>>>>

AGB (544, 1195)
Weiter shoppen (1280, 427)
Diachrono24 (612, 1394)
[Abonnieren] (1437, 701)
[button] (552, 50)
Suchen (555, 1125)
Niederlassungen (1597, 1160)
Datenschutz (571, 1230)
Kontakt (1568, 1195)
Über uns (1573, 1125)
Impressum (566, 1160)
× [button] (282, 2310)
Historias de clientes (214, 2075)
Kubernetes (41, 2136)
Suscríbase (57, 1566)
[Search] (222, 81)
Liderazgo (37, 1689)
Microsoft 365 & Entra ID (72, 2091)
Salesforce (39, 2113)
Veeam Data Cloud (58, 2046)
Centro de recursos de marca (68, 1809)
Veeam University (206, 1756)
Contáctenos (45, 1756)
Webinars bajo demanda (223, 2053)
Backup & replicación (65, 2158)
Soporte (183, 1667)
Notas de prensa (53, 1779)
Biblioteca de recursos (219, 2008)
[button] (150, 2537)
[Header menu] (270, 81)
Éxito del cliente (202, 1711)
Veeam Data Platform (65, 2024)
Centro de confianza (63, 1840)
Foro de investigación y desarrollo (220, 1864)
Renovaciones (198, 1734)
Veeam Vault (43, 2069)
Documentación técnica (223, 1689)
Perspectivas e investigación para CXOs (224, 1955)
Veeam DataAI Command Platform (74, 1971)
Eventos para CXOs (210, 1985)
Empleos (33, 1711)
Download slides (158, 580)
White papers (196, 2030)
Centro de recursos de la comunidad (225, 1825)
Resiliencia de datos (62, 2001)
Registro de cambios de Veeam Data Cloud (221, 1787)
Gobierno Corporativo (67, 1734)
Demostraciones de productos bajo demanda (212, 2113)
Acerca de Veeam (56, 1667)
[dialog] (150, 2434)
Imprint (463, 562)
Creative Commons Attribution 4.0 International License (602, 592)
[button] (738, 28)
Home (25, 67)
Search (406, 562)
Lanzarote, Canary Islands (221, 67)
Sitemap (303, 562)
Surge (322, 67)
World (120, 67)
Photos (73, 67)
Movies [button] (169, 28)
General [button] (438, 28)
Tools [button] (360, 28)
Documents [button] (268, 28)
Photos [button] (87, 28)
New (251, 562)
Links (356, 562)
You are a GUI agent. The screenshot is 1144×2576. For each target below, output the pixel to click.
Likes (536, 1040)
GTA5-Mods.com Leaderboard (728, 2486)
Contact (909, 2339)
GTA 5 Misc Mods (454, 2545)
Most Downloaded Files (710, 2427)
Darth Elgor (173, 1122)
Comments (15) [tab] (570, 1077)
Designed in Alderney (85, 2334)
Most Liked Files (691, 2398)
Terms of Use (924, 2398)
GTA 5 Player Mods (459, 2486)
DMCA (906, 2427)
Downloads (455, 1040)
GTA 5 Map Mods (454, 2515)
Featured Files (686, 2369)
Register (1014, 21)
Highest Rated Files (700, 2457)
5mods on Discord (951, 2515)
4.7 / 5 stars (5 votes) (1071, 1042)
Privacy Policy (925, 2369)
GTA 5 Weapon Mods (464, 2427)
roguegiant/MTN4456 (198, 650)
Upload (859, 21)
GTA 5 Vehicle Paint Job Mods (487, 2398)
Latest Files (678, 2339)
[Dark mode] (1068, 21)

<<<<

_What the task asks_:
Quote the listing from the line containing "Suchen (555, 1125)" through the line containing "5mods on Discord (951, 2515)", including both of those lines, reproducing each one without any change.

_Exercise answer_:
Suchen (555, 1125)
Niederlassungen (1597, 1160)
Datenschutz (571, 1230)
Kontakt (1568, 1195)
Über uns (1573, 1125)
Impressum (566, 1160)
× [button] (282, 2310)
Historias de clientes (214, 2075)
Kubernetes (41, 2136)
Suscríbase (57, 1566)
[Search] (222, 81)
Liderazgo (37, 1689)
Microsoft 365 & Entra ID (72, 2091)
Salesforce (39, 2113)
Veeam Data Cloud (58, 2046)
Centro de recursos de marca (68, 1809)
Veeam University (206, 1756)
Contáctenos (45, 1756)
Webinars bajo demanda (223, 2053)
Backup & replicación (65, 2158)
Soporte (183, 1667)
Notas de prensa (53, 1779)
Biblioteca de recursos (219, 2008)
[button] (150, 2537)
[Header menu] (270, 81)
Éxito del cliente (202, 1711)
Veeam Data Platform (65, 2024)
Centro de confianza (63, 1840)
Foro de investigación y desarrollo (220, 1864)
Renovaciones (198, 1734)
Veeam Vault (43, 2069)
Documentación técnica (223, 1689)
Perspectivas e investigación para CXOs (224, 1955)
Veeam DataAI Command Platform (74, 1971)
Eventos para CXOs (210, 1985)
Empleos (33, 1711)
Download slides (158, 580)
White papers (196, 2030)
Centro de recursos de la comunidad (225, 1825)
Resiliencia de datos (62, 2001)
Registro de cambios de Veeam Data Cloud (221, 1787)
Gobierno Corporativo (67, 1734)
Demostraciones de productos bajo demanda (212, 2113)
Acerca de Veeam (56, 1667)
[dialog] (150, 2434)
Imprint (463, 562)
Creative Commons Attribution 4.0 International License (602, 592)
[button] (738, 28)
Home (25, 67)
Search (406, 562)
Lanzarote, Canary Islands (221, 67)
Sitemap (303, 562)
Surge (322, 67)
World (120, 67)
Photos (73, 67)
Movies [button] (169, 28)
General [button] (438, 28)
Tools [button] (360, 28)
Documents [button] (268, 28)
Photos [button] (87, 28)
New (251, 562)
Links (356, 562)
You are a GUI agent. The screenshot is 1144×2576. For each target below, output the pixel to click.
Likes (536, 1040)
GTA5-Mods.com Leaderboard (728, 2486)
Contact (909, 2339)
GTA 5 Misc Mods (454, 2545)
Most Downloaded Files (710, 2427)
Darth Elgor (173, 1122)
Comments (15) [tab] (570, 1077)
Designed in Alderney (85, 2334)
Most Liked Files (691, 2398)
Terms of Use (924, 2398)
GTA 5 Player Mods (459, 2486)
DMCA (906, 2427)
Downloads (455, 1040)
GTA 5 Map Mods (454, 2515)
Featured Files (686, 2369)
Register (1014, 21)
Highest Rated Files (700, 2457)
5mods on Discord (951, 2515)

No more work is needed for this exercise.